Extract:
-- Start --
[v4,05/15] diff: halt tree-diff early after max_changes
diff mbox series

Message ID 2d4c0b2da38632424c8bd31ccb2037e0676c3c74.1586192395.git.gitgitgadget@gmail.com
State New
Headers show
Series
  • Changed Paths Bloom Filters
Related show

Commit Message

Elijah Newren via GitGitGadget April 6, 2020, 4:59 p.m. UTC
From: Derrick Stolee <dstolee@microsoft.com>

When computing the changed-paths bloom filters for the commit-graph,
we limit the size of the filter by restricting the number of paths
in the diff. Instead of computing a large diff and then ignoring the
result, it is better to halt the diff computation early.

Create a new "max_changes" option in struct diff_options. If non-zero,
then halt the diff computation after discovering strictly more changed
paths. This includes paths corresponding to trees that change.

Use this max_changes option in the bloom filter calculations. This
reduces the time taken to compute the filters for the Linux kernel
repo from 2m50s to 2m35s. On a large internal repository with ~500
commits that perform tree-wide changes, the time reduced from
6m15s to 3m48s.
-- End --
Material shown:
-- Start --
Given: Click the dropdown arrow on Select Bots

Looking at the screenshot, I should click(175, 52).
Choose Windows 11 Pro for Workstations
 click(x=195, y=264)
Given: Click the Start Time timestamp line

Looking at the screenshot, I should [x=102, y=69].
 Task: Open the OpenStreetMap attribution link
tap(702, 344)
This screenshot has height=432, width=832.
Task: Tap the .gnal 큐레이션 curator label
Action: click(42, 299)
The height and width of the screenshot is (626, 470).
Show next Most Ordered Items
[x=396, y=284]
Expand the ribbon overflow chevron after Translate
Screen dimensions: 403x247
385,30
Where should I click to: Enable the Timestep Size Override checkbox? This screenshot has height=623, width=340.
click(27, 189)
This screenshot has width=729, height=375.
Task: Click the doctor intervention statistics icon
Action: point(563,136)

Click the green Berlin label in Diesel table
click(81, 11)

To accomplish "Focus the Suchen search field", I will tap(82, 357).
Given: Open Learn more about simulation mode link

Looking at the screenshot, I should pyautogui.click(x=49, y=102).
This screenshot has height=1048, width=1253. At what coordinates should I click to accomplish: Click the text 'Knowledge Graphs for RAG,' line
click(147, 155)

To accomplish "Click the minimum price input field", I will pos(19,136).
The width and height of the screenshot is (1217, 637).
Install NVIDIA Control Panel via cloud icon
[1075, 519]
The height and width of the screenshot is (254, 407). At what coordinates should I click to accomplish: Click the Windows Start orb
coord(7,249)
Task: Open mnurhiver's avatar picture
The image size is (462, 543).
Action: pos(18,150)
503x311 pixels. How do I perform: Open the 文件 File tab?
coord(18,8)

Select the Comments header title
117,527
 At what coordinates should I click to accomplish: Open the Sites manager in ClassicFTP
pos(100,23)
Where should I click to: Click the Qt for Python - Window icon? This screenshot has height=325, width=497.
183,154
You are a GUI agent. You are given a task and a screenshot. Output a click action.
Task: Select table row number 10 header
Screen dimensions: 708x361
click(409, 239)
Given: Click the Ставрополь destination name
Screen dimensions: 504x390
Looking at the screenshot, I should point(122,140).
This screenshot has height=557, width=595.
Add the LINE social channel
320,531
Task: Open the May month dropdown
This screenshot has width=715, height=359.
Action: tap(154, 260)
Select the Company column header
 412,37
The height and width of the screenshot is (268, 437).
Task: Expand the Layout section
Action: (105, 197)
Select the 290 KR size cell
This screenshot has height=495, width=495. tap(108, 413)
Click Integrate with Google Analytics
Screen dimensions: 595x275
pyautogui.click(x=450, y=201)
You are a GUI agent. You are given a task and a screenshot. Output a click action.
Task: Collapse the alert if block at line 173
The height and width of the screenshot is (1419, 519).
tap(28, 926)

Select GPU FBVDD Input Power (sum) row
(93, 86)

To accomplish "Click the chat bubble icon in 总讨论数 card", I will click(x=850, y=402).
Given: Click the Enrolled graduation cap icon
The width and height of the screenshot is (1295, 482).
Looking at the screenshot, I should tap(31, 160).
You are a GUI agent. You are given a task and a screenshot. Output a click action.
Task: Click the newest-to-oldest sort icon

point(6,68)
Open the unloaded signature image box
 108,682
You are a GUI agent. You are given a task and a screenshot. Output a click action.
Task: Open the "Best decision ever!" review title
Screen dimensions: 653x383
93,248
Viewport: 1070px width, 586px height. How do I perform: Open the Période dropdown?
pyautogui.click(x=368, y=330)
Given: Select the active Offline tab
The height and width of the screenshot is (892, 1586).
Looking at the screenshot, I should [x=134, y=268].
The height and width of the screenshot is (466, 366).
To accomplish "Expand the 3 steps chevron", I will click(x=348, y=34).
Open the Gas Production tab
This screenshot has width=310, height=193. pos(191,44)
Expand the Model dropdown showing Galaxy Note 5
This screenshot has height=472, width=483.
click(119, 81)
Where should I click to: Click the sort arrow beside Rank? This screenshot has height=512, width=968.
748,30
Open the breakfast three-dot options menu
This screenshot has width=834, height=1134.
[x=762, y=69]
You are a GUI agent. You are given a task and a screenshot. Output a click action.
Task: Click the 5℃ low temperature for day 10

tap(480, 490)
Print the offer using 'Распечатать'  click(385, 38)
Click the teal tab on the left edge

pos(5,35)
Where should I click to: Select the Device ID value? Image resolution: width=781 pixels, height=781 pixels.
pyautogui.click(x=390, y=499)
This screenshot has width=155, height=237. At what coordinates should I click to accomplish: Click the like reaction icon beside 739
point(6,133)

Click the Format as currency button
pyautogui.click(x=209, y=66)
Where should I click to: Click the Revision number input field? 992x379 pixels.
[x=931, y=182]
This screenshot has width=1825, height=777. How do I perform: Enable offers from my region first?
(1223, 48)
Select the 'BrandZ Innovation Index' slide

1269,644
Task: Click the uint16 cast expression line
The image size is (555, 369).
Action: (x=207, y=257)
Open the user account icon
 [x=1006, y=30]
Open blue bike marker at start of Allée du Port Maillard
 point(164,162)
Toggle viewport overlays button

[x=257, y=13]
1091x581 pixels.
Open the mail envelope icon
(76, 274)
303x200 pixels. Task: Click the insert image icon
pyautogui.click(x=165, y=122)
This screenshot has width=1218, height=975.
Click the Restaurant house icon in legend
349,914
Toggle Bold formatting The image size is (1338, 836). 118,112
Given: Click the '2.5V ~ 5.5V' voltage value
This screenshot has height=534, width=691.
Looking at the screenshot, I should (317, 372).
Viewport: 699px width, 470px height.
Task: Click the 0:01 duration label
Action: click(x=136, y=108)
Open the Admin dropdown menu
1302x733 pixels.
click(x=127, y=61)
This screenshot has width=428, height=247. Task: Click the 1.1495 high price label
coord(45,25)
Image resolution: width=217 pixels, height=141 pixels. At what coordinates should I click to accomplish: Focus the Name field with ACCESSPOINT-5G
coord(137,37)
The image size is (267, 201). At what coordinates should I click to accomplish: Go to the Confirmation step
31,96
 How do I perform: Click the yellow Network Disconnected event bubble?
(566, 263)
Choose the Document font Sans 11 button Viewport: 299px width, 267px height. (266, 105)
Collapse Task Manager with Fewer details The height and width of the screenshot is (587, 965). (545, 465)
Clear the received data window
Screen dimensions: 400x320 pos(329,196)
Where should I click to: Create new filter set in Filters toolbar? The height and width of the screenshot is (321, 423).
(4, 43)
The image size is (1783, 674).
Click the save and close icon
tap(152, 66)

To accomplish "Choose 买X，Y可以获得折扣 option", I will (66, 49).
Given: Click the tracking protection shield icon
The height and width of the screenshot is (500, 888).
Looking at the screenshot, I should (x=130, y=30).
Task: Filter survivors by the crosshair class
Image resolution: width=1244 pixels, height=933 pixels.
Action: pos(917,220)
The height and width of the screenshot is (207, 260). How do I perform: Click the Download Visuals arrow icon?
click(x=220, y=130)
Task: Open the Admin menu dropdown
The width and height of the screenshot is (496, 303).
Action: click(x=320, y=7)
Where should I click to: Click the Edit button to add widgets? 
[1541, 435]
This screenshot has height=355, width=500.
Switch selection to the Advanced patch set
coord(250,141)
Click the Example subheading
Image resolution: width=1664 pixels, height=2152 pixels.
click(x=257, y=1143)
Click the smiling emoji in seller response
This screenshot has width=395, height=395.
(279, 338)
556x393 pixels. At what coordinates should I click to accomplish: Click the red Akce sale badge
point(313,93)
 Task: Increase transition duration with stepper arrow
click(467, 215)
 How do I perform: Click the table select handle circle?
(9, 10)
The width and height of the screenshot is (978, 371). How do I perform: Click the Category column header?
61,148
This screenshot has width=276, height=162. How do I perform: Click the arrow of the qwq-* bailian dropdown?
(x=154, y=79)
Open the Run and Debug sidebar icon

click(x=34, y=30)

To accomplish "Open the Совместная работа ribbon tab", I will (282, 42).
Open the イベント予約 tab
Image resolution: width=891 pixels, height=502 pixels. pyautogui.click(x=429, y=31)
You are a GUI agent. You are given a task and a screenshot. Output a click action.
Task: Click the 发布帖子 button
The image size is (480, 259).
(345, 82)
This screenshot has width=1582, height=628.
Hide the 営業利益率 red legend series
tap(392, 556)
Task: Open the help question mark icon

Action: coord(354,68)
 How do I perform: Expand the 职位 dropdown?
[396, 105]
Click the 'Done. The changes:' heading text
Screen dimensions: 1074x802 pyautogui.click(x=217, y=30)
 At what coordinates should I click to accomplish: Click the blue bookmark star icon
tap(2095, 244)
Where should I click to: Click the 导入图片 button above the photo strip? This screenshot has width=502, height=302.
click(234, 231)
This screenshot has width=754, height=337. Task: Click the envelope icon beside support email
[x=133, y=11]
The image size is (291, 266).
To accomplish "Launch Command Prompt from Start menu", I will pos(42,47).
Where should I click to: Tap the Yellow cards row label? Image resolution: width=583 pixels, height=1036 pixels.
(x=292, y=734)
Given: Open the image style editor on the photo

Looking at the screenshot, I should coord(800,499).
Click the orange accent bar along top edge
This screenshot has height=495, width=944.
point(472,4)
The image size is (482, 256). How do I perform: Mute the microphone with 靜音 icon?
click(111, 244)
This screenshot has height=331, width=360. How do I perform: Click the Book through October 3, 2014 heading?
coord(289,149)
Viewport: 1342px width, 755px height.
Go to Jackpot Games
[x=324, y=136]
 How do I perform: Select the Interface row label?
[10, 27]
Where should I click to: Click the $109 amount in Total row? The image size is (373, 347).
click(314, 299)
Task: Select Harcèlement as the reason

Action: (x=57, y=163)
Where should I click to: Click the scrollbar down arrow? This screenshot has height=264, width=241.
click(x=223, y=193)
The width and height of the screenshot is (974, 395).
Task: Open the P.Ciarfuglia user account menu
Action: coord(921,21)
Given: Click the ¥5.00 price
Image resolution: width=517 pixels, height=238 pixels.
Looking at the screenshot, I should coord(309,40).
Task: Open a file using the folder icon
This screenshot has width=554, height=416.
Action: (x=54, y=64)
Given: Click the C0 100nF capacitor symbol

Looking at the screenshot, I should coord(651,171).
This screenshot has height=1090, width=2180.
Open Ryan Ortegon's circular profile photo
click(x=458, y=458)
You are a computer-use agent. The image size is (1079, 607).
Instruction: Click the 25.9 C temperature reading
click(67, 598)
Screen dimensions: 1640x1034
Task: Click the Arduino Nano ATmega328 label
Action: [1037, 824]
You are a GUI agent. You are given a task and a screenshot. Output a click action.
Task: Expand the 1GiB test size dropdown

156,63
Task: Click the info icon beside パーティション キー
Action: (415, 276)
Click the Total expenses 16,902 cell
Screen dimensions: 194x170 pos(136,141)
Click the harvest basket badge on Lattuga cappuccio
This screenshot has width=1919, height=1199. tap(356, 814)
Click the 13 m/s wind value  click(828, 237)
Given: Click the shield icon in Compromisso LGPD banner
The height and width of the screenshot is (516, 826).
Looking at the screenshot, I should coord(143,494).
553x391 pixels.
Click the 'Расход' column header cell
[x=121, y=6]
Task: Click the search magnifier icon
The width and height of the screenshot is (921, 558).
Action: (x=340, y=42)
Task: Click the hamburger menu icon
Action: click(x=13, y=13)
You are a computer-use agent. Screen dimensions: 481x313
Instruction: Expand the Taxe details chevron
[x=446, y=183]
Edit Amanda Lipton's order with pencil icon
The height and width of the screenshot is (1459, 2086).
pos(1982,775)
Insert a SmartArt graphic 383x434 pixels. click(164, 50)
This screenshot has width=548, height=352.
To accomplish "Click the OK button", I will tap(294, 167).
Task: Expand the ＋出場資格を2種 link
-- End --
Given exercise A: According to the patch, how long did computing the filters for the Linux kernel repo take before and after the change?
Given exercise B: Rewrite the patch paragraph beginning "Use this max_changes option" as a short list.
The lines are separate material with no connection to the patch.

Answer A: It went from 2m50s to 2m35s.

Answer B:
- The max_changes option is used in the bloom filter calculations.
- Linux kernel repo: filter computation time dropped from 2m50s to 2m35s.
- Large internal repository with ~500 commits making tree-wide changes: time dropped from 6m15s to 3m48s.